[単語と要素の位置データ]
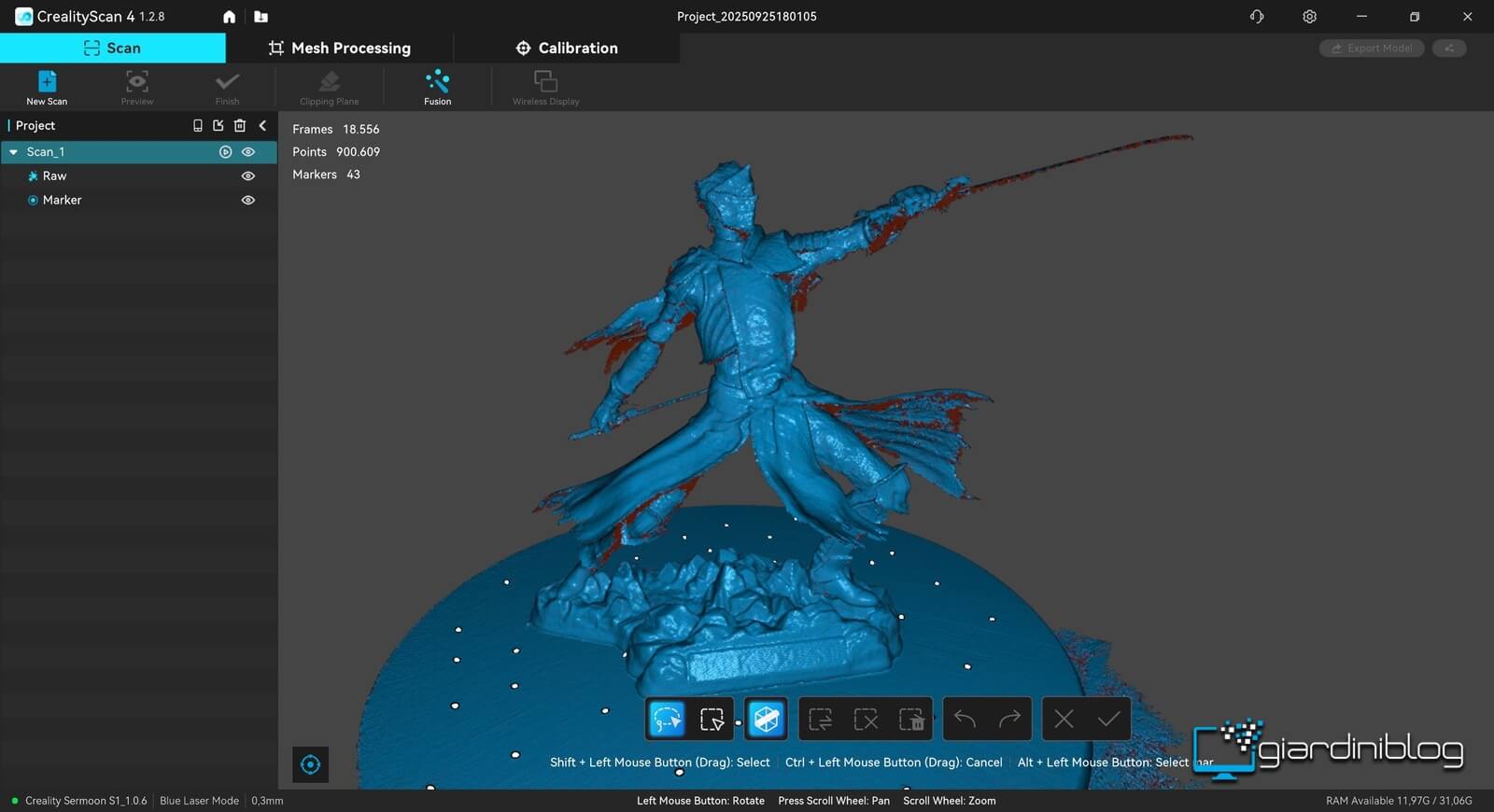Screen dimensions: 1494x812
Task: Select the lasso selection tool
Action: click(667, 719)
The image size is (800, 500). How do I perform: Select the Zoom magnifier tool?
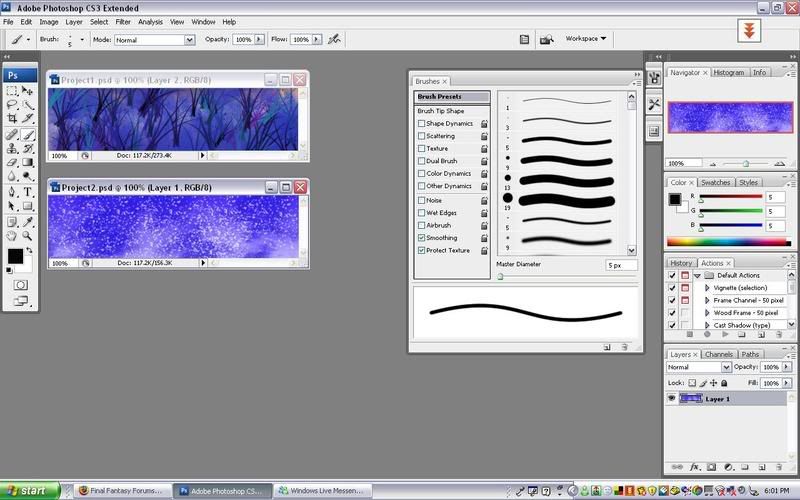point(28,236)
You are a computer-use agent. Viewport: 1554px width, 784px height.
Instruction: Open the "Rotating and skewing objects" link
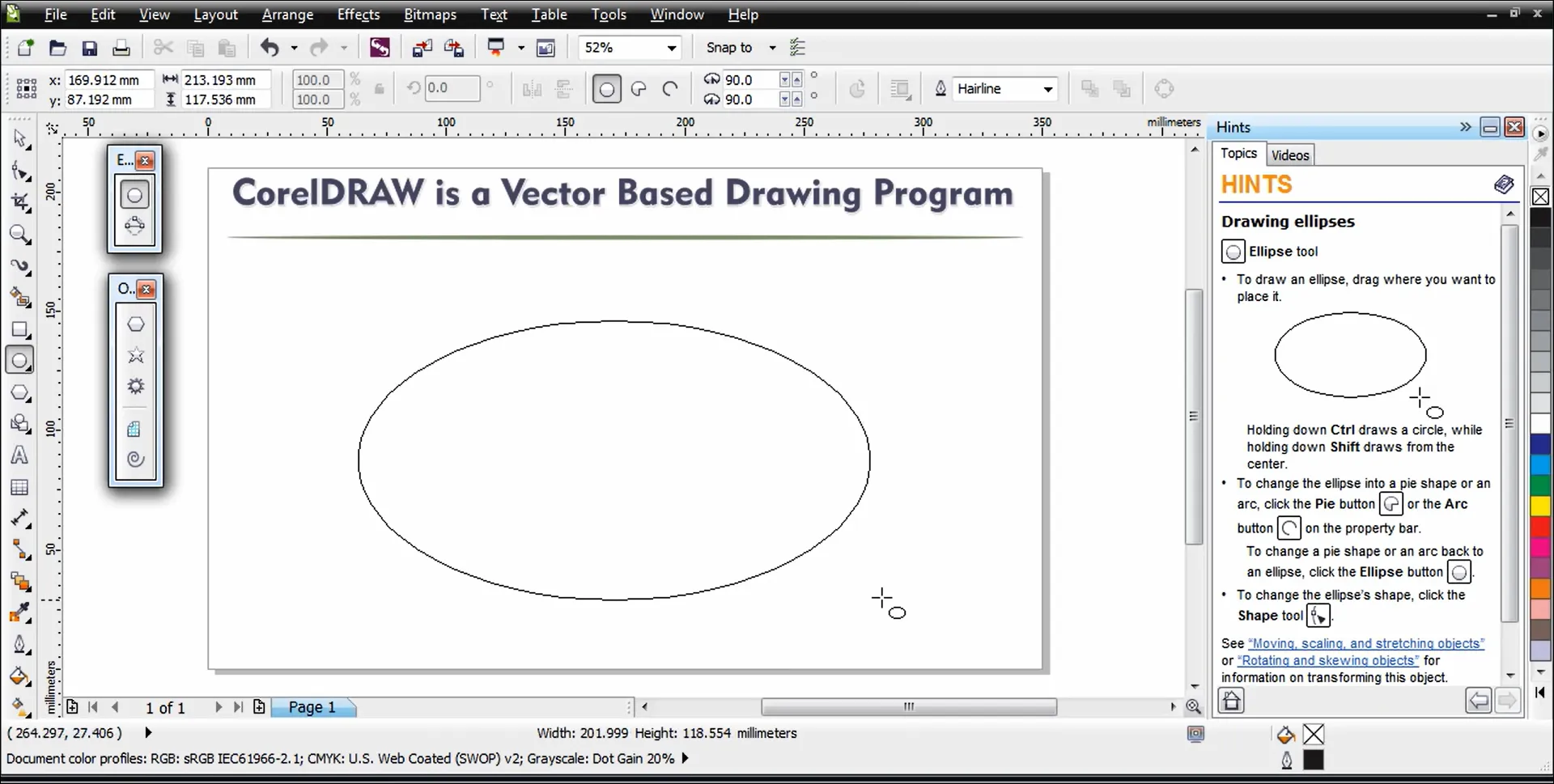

課題 => 上の資料全体を、「Zoom magnifier」を「Magnifying glass」に差し替えたうえで、ほかは一切変えずに書き出してください。画像は解答に含めないでください。

解答 =>
Screen dimensions: 1494x812
Task: Select the lasso selection tool
Action: click(667, 719)
The image size is (800, 500). How do I perform: Select the Magnifying glass tool?
point(28,236)
You are a computer-use agent. Viewport: 1554px width, 784px height.
Instruction: Open the "Rotating and skewing objects" link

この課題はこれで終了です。